Bandpassing in Example 11?

Dear AFNI Gurus,

I hope you are enjoying this special time of the year even though it is a very different year.

I have a question regarding the pre-processing of resting-state data, especially with respect to bandpassing.

This resting-state-note states that the data should be bandpassed if physio recordings are not available. Unfortunately, we did not collect any physio recordings, hence suggesting that we should bandpass. However, the associated data loss is a concern for me - our TR is 2, meaning that we would lose 60% of DoF.

Paul’s answer in the topic quick question about bandpassing stated that to avoid bandpassing and the loss of DoF, highpass filtering can be achieved by regressing out the polynomials. Does that mean “-regress_polort” should be included in the afni_proc.py command?

Additionally, I was wondering whether there is also a possible substitute for the lowpass filtering? After consulting the resting-state note, it seems that processing the data using example 11 might be suitable for e.g. resting-state functional connectivity analysis.
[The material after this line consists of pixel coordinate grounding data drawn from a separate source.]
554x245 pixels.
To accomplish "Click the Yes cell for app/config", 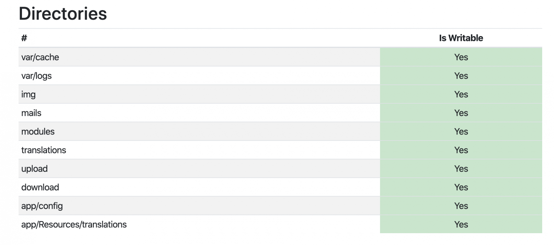I will coord(461,206).
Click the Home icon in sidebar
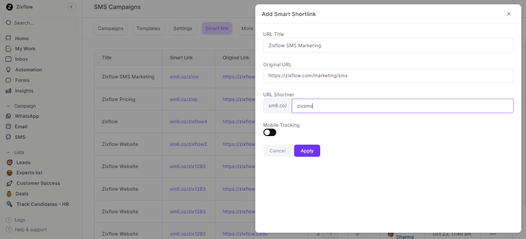This screenshot has height=239, width=526. point(8,38)
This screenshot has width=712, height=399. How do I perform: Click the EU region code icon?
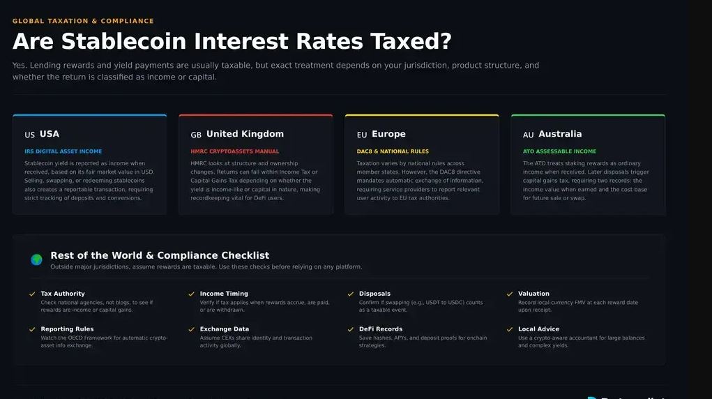click(362, 135)
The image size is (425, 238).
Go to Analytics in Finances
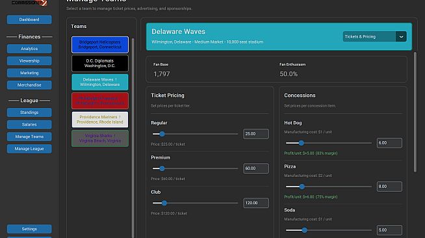[x=29, y=49]
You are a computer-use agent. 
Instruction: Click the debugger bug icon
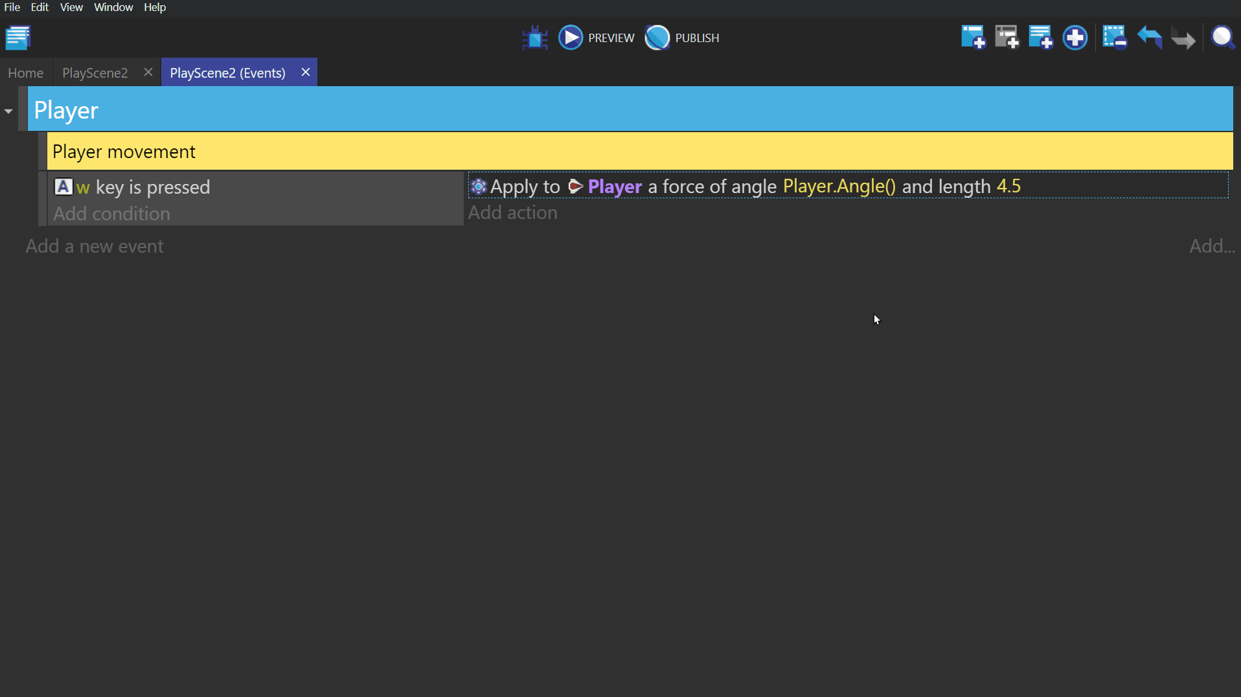click(x=534, y=38)
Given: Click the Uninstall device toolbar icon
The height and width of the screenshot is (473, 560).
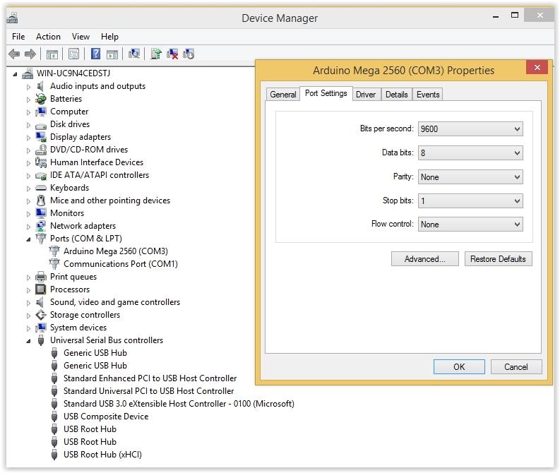Looking at the screenshot, I should [x=172, y=54].
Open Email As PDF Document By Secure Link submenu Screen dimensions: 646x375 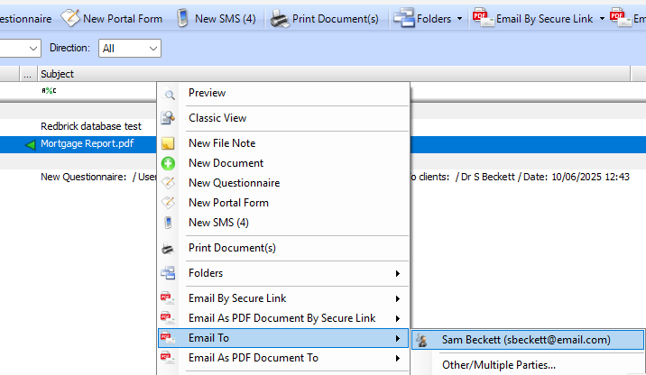coord(281,318)
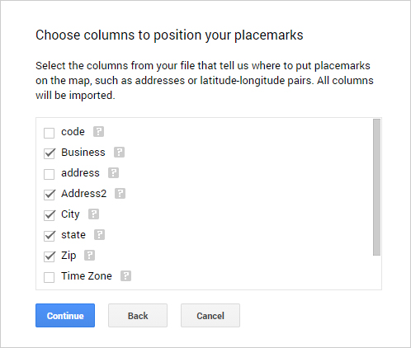This screenshot has height=348, width=411.
Task: Enable the address column checkbox
Action: [50, 174]

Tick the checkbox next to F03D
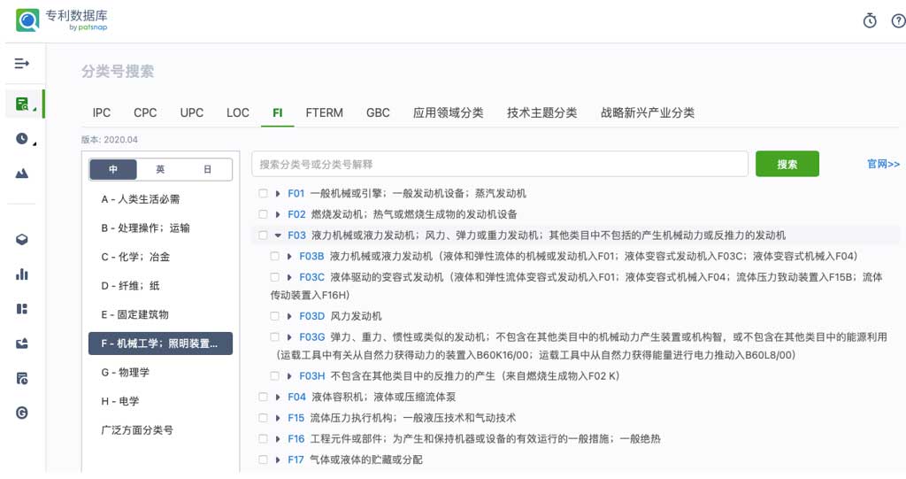[x=275, y=316]
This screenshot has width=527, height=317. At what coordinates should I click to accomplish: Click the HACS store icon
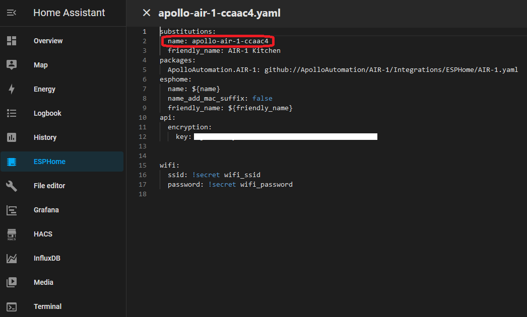click(12, 234)
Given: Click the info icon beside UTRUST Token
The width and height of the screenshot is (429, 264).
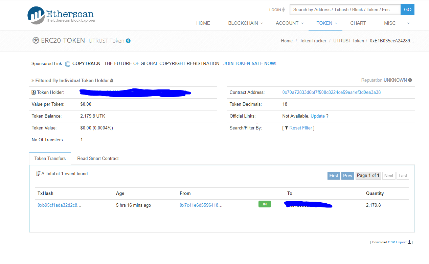Looking at the screenshot, I should [x=128, y=41].
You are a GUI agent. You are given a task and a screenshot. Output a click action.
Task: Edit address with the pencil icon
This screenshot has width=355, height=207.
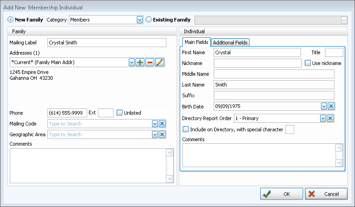pyautogui.click(x=160, y=62)
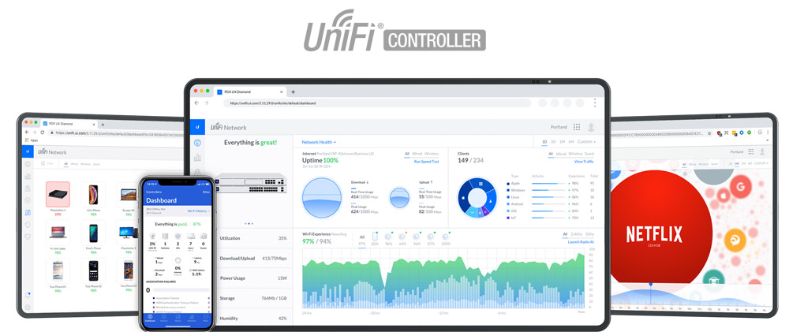Click the View Traffic link
This screenshot has height=332, width=789.
pos(583,161)
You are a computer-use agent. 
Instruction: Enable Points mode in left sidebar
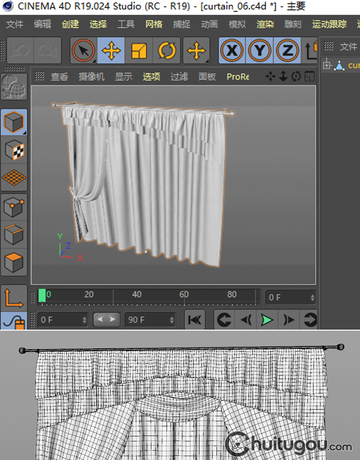tap(14, 207)
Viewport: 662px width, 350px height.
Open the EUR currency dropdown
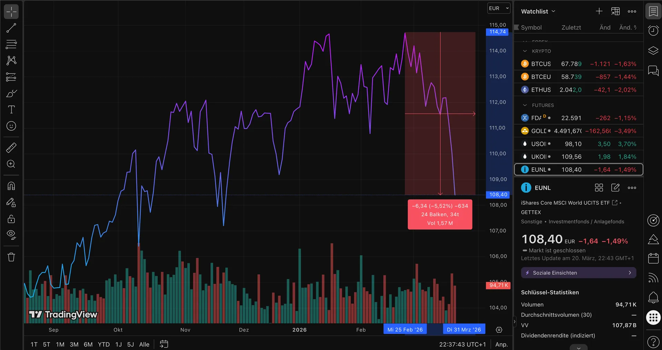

However, this pre-processing example includes neither bandpassing nor the regress_polort option. Could you please explain to me why this is still suitable for the resting-state analysis and how high and low frequency noise are removed from the final dataset? Paul’s answer to this post on Conducting bandpassing in one step with versus in two steps states that bandpassing should be done in the regression model, but I am not sure whether it can only be achieved using “-regress_bandpass” or whether a combination of using “-regress_polort” and other options could have a similar effect in removing high and low-frequency noise from the data without having to bandpass it (and hence lose 60% of DoF).

Related to this, we also collected data from the same participants watching short video clips. We used the same scanning parameters, but the main analysis method we would like to use there is Intersubject correlation. Do the same rules regarding bandpassing apply there given that EPIs acquired under naturalistic stimulation are usually pre-processed like resting-state data?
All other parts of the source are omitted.